(Your task): Work out how many lines below contain the word "computer". Only the number is wanted.

*** Opening of Information given ***

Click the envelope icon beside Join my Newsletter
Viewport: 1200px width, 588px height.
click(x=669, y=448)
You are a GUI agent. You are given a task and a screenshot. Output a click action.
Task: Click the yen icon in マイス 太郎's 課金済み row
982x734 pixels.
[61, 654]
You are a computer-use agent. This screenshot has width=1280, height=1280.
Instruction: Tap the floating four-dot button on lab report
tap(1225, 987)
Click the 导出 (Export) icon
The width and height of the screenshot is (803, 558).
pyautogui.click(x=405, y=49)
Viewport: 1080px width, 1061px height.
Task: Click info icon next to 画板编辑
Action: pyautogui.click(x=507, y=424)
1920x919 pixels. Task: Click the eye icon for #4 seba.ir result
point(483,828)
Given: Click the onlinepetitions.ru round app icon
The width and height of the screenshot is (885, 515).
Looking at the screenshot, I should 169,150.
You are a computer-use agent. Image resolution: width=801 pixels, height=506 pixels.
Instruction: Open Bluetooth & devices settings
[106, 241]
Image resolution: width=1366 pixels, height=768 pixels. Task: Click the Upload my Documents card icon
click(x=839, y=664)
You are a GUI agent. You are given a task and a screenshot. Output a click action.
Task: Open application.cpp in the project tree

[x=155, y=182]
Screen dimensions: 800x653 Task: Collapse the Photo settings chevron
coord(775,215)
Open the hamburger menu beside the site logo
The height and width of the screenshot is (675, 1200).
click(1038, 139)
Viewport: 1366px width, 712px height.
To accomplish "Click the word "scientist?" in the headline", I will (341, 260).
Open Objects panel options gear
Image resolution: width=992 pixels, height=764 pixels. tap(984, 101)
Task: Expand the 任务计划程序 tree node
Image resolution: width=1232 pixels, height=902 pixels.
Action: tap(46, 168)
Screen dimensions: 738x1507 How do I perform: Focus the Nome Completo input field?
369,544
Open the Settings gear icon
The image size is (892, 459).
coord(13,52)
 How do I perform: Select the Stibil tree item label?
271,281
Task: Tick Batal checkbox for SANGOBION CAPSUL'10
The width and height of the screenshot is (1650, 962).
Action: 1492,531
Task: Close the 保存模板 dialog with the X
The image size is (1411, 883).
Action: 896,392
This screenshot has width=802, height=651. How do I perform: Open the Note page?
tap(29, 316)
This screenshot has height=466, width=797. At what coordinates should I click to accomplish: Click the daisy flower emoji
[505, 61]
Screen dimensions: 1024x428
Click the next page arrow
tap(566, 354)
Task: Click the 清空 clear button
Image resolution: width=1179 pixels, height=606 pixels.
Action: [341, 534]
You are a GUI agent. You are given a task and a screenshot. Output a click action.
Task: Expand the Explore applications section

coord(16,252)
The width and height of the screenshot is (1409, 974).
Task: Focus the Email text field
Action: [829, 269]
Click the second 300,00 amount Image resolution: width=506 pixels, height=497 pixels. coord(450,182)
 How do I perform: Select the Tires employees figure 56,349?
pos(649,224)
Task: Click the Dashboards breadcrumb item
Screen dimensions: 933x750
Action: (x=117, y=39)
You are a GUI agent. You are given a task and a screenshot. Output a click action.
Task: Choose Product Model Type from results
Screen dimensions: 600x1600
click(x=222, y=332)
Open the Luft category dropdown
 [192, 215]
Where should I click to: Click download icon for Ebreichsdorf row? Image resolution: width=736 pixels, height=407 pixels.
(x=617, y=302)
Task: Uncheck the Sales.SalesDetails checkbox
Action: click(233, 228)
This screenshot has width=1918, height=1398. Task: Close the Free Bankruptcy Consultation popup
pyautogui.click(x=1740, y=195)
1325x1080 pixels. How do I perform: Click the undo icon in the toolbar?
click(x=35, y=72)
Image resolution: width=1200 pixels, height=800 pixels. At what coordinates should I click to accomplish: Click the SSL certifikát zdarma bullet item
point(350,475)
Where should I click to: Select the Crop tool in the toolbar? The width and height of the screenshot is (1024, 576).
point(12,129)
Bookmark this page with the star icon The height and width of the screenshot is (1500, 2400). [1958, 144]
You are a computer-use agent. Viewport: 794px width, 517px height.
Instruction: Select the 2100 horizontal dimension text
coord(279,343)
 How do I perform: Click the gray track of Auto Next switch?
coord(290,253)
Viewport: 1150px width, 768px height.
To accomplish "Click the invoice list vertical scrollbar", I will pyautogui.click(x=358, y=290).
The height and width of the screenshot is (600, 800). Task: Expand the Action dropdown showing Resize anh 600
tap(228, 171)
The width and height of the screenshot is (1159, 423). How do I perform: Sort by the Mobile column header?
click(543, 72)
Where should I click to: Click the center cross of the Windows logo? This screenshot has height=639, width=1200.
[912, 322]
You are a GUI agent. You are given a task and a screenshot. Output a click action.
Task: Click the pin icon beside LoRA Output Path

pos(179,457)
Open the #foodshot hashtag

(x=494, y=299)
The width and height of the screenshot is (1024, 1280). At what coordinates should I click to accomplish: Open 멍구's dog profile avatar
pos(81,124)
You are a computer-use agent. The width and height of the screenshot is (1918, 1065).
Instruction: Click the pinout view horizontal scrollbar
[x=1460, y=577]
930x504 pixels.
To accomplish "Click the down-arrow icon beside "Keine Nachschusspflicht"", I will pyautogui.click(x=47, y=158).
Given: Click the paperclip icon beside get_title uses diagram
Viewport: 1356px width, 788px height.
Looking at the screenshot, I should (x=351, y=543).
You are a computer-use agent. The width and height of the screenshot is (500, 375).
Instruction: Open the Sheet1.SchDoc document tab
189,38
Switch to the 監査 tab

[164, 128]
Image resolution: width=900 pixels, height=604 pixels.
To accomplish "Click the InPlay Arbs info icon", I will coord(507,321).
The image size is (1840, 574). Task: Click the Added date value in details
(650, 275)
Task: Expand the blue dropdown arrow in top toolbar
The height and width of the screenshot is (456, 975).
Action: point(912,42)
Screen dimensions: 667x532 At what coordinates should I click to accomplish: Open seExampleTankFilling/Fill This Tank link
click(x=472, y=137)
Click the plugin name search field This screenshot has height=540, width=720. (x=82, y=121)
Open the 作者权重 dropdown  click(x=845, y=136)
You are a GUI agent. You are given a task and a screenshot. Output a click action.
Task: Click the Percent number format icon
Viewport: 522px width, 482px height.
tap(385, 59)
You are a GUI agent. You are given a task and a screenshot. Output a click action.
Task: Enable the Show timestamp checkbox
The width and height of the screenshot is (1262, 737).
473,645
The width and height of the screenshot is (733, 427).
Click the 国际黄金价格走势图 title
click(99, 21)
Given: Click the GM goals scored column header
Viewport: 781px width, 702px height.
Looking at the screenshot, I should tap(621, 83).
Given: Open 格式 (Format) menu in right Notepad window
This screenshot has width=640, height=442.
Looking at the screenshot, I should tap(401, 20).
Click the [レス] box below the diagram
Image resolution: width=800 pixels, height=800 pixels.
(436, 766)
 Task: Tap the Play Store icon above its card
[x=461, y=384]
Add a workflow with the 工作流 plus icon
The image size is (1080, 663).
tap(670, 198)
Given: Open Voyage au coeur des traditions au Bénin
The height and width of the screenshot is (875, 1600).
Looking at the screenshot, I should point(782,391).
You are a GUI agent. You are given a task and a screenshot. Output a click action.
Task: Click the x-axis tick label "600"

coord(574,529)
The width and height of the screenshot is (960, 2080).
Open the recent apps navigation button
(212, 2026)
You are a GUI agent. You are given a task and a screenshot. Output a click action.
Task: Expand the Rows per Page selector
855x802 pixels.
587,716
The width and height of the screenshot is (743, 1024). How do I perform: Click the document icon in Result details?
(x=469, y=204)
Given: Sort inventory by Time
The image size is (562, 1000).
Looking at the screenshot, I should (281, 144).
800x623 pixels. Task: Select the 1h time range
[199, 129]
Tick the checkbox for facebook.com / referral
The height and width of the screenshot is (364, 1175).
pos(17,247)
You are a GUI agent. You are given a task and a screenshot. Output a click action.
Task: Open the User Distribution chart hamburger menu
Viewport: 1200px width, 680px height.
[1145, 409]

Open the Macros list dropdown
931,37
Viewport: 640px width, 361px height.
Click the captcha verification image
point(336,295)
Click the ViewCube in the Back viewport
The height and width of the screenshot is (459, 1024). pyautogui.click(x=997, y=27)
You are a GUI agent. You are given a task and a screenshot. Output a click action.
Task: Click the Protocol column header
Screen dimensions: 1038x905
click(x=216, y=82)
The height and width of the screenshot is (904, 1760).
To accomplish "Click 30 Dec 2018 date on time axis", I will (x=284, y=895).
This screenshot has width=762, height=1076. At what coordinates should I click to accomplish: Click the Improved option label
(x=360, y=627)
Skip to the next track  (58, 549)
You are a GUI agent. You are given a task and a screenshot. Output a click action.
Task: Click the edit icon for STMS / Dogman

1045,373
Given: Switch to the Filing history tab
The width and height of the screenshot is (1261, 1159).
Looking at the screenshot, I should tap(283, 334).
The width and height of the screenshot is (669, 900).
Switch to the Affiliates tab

*** Close of Information given ***

(Answer to the problem): 5